= Beginning of Section =

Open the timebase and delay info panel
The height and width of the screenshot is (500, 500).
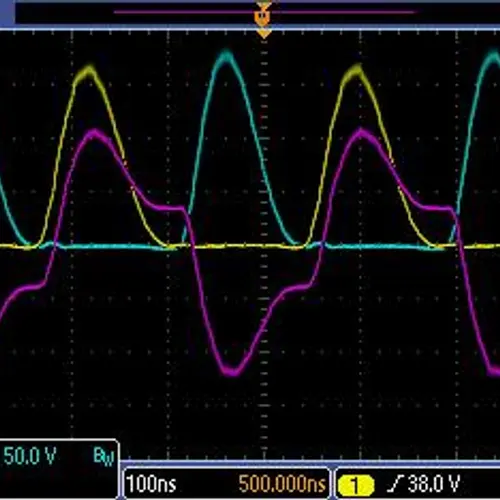click(226, 483)
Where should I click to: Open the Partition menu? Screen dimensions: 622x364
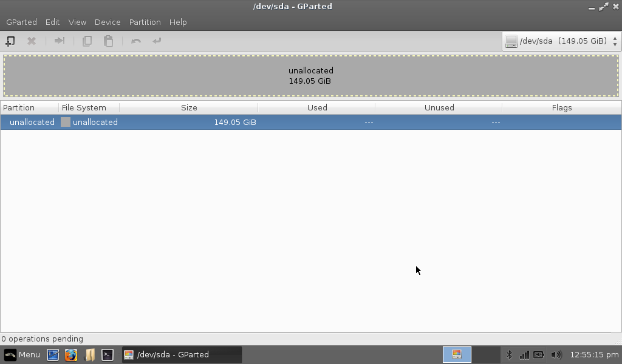pos(145,22)
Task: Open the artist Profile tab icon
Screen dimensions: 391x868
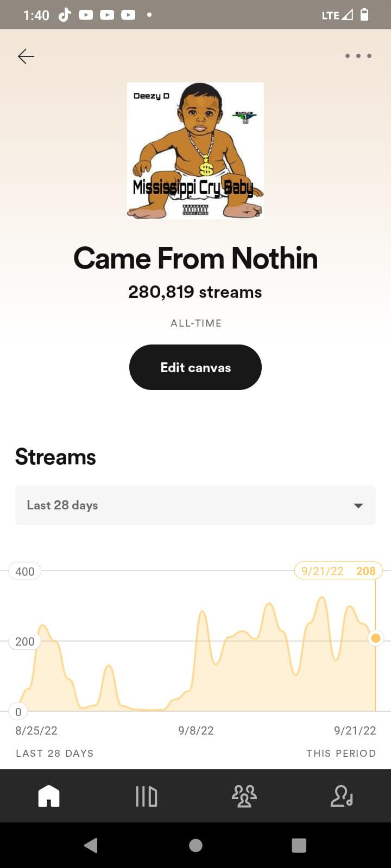Action: [x=342, y=796]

= End of Section =

### [Required action]
Give the records above again in full and exactly, but exclude every picture.

### [Response box]
Open the timebase and delay info panel
The height and width of the screenshot is (500, 500).
click(226, 483)
Where should I click to: Open the Partition menu? Screen dimensions: 622x364
pos(145,22)
Task: Open the artist Profile tab icon
Screen dimensions: 391x868
Action: [x=342, y=796]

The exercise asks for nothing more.